Du rock des années 90 ne germèrent pas plus d'une poignée d'authentiques génies. Beck, Nirvana, Radiohead. What else ? Björk. Ses productions de jeunesse, avec les Sugarbabes notamment ne présentent que trop peu d'intérêt au vu des orientations artistiques de sa carrière solo ; passons outre donc.
Personnalité dérivative par excellence, l'islandaise définit avec Debut un style batard assumé, à cheval entre la folie douce d'une dream-pop en déclin (l'exotisme de Venus as a Boy, et en fait la distanciation du son tout au long de l'album en offrent les échos les plus évidents) et les relents post-punk de morceaux moins accessibles ; propension à l'entre-deux venue s'immiscer jusque dans les titres de ses chansons : Big Time Sensuality, Violently Happy et qui sait, peut-être même Human Behavior.
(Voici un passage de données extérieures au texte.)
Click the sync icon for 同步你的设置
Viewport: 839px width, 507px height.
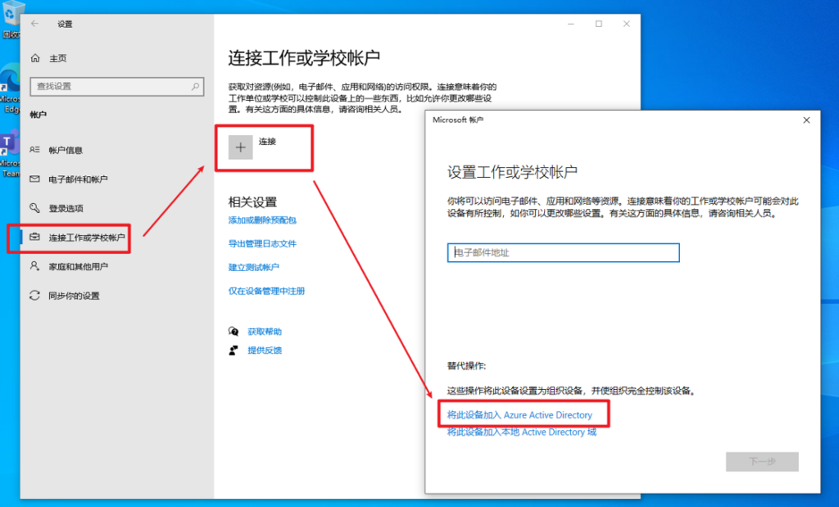[x=34, y=296]
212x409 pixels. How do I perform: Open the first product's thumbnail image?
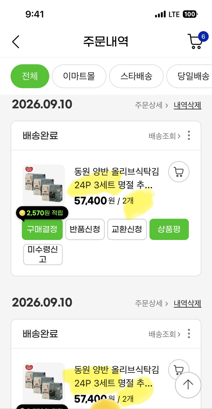[44, 186]
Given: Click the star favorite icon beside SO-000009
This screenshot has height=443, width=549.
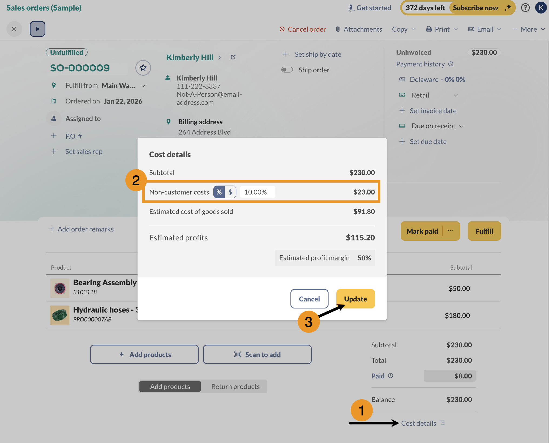Looking at the screenshot, I should 143,68.
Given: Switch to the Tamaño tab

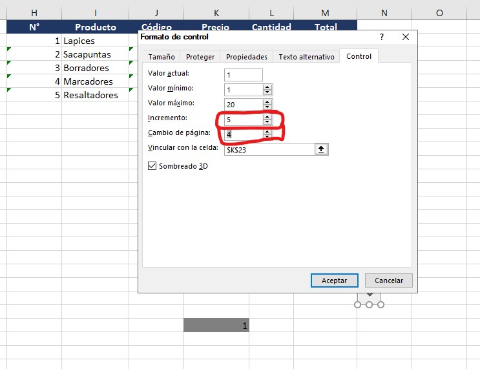Looking at the screenshot, I should point(162,57).
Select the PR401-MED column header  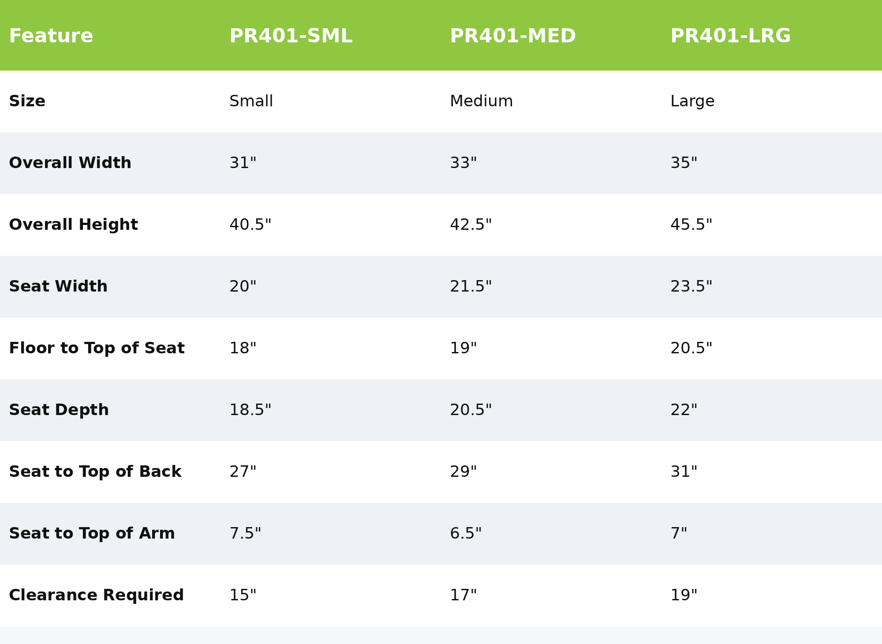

D'un point de vue sonique, l'embrassade d'une tripotée de genres à l'époque très présents, le four-to-the-floor hérité de la dance music en tête, esquissaient déjà les atours d'un trip-hop tel qu'on le définit aujourd'hui. Comme la majorité des albums progressifs Debut a mal encaissé l'âge et sonne aujourd'hui aussi daté que le premier Massive Attack, qui me semble constituer l'enregistrement d'époque le plus proche dans l'esprit ; il apparaît ainsi préférable d'aborder l'artiste via son second album, Post.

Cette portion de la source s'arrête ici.